As the 20th century progressed, the limitations of this approach became increasingly clear. Reasons for this include:

* An increased interest in the social sciences, e.g., economics, led to a desire to
construct *__good models of systems that were not mathematically tractable__*.
* As the systems to be modeled grew increasingly complex, it seemed easier to
successively refine a series of simulation models than to construct accurate analytic models.
* It is often easier to extract useful intermediate results from a simulation than
from an analytical model, e.g., to play “what if” games.
* The availability of computers made it feasible to run large-scale simulations.
Until the advent of the modern computer in the middle of the 20th century the
utility of simulation was limited by the time required to perform calculations
by hand.

*__Simulation models are descriptive, not prescriptive. They tell how a system
works under given conditions; not how to arrange the conditions to make the
system work best__*. A simulation does not optimize, it merely describes. That is
not to say that simulation cannot be used as part of an optimization process. For
example, simulation is often used as part of a search process in finding an optimal set of parameter settings.

Simulation models can be classified along three dimensions:
* Deterministic versus stochastic,
* Static versus dynamic, and
* Discrete versus continuous.

The behavior of a deterministic simulation is completely defined by the
model. Rerunning a simulation will not change the outcome. Deterministic
simulations are typically used when the system being modeled is too complex to
analyze analytically, e.g., the performance of a processor chip. Stochastic simulations incorporate randomness in the model. Multiple runs of the same model
may generate different values. This random element forces us to generate many
outcomes to see the range of possibilities. The question of whether to generate 10
or 1000 or 100,000 outcomes is a statistical question, as discussed earlier.

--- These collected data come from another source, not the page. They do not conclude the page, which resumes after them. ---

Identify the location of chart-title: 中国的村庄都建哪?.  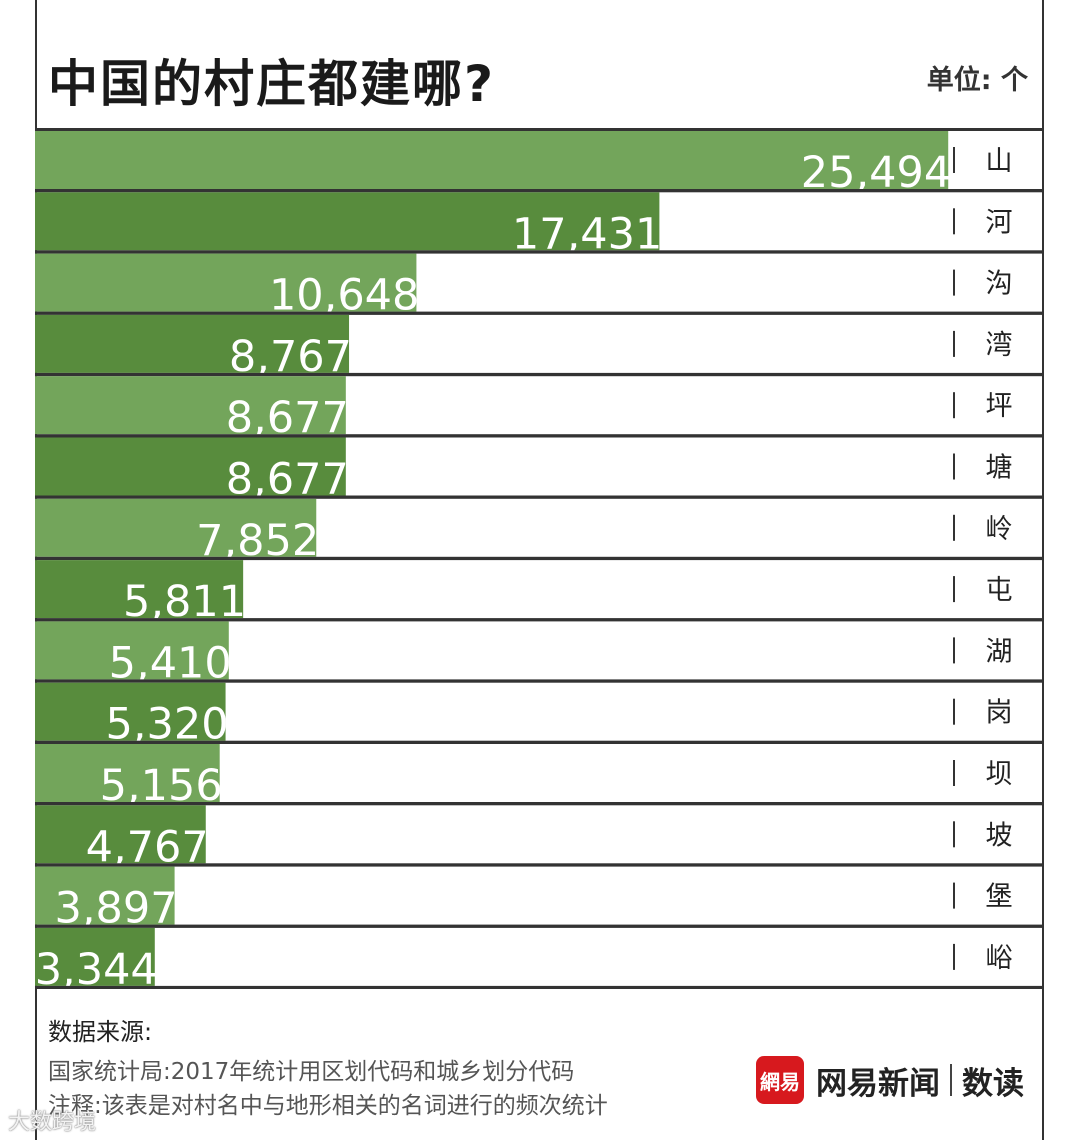
(272, 84).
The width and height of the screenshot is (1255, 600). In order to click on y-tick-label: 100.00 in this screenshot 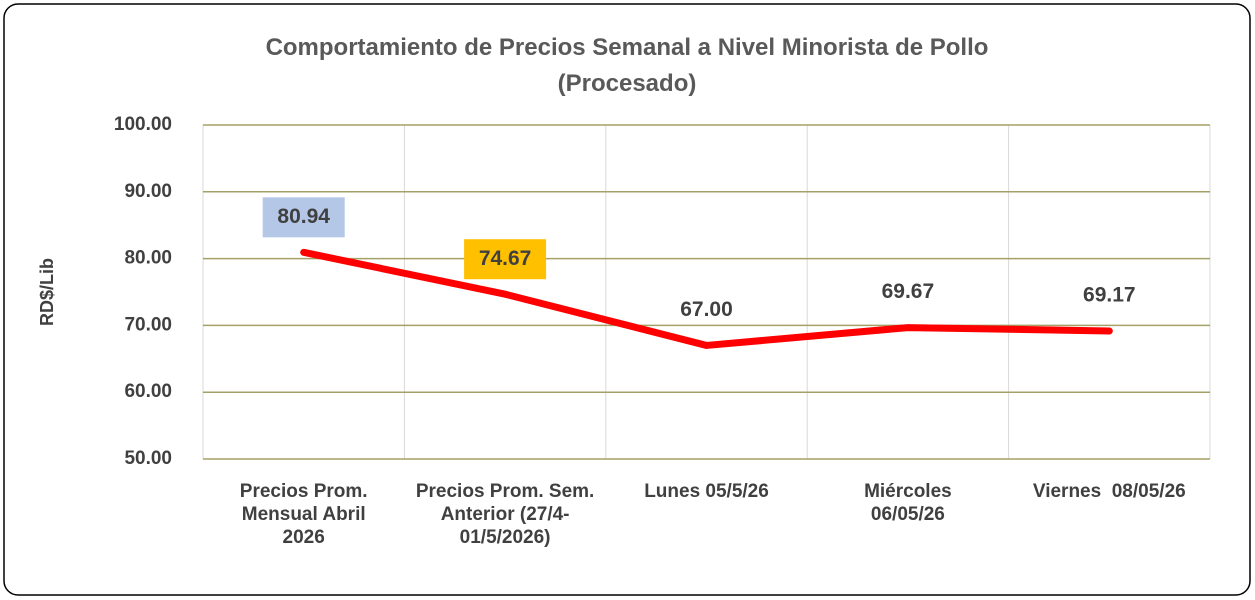, I will do `click(143, 124)`.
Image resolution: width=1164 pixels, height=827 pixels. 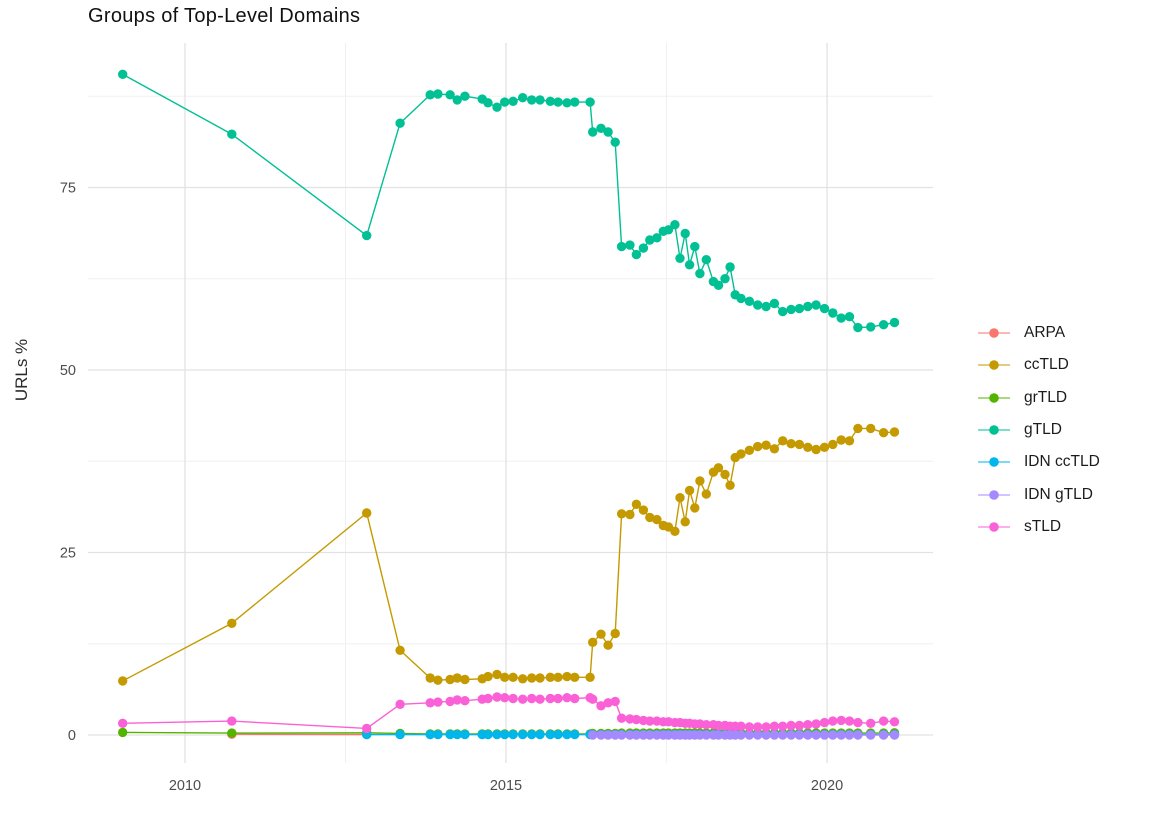 I want to click on y-tick-label-25: 25, so click(x=68, y=553).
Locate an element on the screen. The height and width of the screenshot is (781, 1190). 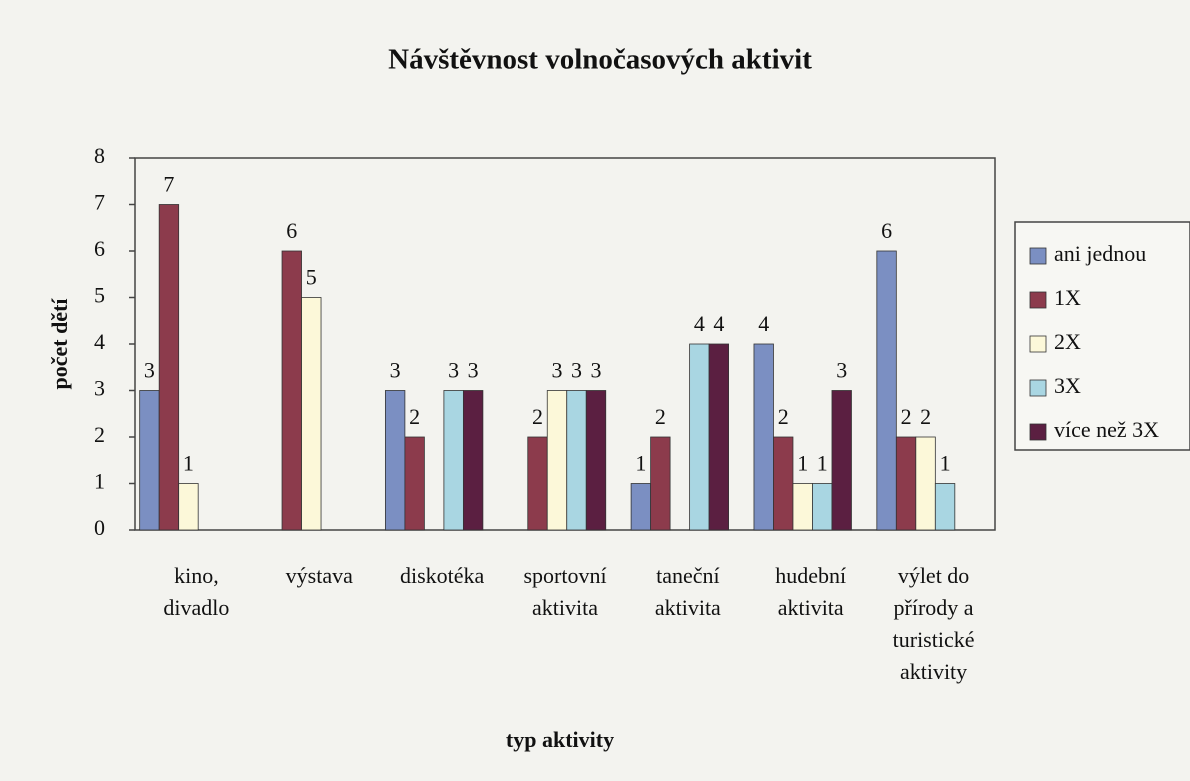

In a static model, time plays no essential role. The needle-dropping simulation used to estimate π in this chapter is an example of a static simulation. In a
dynamic model, time, or some analog, plays an essential role. In the series of
random walks simulated in Chapter 14, the number of steps taken was used as a
surrogate for time.

In a discrete model, the values of pertinent variables are enumerable, e.g.,
they are integers. In a continuous model, the values of pertinent variables range
over non-enumerable sets, e.g., the real numbers. Imagine analyzing the flow of
traffic along a highway. We might choose to model each individual car, in which
case we have a discrete model. Alternatively, we might choose to treat traffic as a flow, where changes in the flow can be described by differential equations. This
leads to a continuous model. In this example, the discrete model more closely resembles the physical situation (nobody drives half a car, though some cars are
half the size of others), but is more computationally complex than a continuous
one. In practice, models often have both discrete and continuous components.
For example, one might choose to model the flow of blood through the human
body using a discrete model for blood (i.e., modeling individual corpuscles) and
a continuous model for blood pressure.